In the late 19th century, former slaves and the children of former slaves – robbed of centuries of cultural and musical heritage – gathered in the streets of New Orleans to forge a musical tradition to call their own. The style they ultimately created would spread throughout the country in a unifying force for the Black community: jazz.  

Half a century later, Frank Sinatra – a man who was 100 percent Italian – serenaded white audiences to jazz music. Behind him sat an all-white band. Though the music of New Orleans and Frank Sinatra may both be remembered as jazz, Sinatra’s big band style was heavily dictated by a western musical structure which attracted spectacular white crowds. This history begs a few questions: Why did Sinatra, Benny Goodman and Buddy Rich become some of the most successful jazz musicians of all time while countless Black musicians of equal or greater talent remain forgotten? Why have white musicians with a Black style historically dominated the Billboard Top 100? Why is Elvis Presley, not Chuck Berry, remembered as “The King of Rock ‘n Roll?” These questions span the marginalization of Black music and artists in American culture, and answering them may strike at the heart of current American racial struggles.

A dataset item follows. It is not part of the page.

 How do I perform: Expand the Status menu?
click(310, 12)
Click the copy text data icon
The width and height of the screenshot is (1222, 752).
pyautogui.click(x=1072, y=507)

White audiences have a long history of indulging themselves in Black culture — the trend began centuries ago with white performers in blackface assuming Jim Crow-like characters. Today, every major trend in American music — from jazz, to Rock ‘n Roll, to Hip-Hop — started from a place deep within the plight of the Black community and was eventually co-opted by white audiences. Yet, while white audiences enjoyed Black music, they refused to grant them a proper place in their society. Though it may seem paradoxical to appropriate another culture’s musical style while simultaneously doing little to even acknowledge the struggles of that culture, the trend is as American as apple pie.

In an interview with The Michigan Daily, School of Music, Theatre and Dance professor Ed Sarath explained that the detachment white audiences make from Black music’s cultural origin is “a subset of the marginalization of Black culture.” Sarath is a professor of jazz and contemporary improvisation and author of the book, “Black Music Matters.” According to him, the Eurocentric framework that governs how music is taught in schools works to whitewash Black music and separates it from its Black roots.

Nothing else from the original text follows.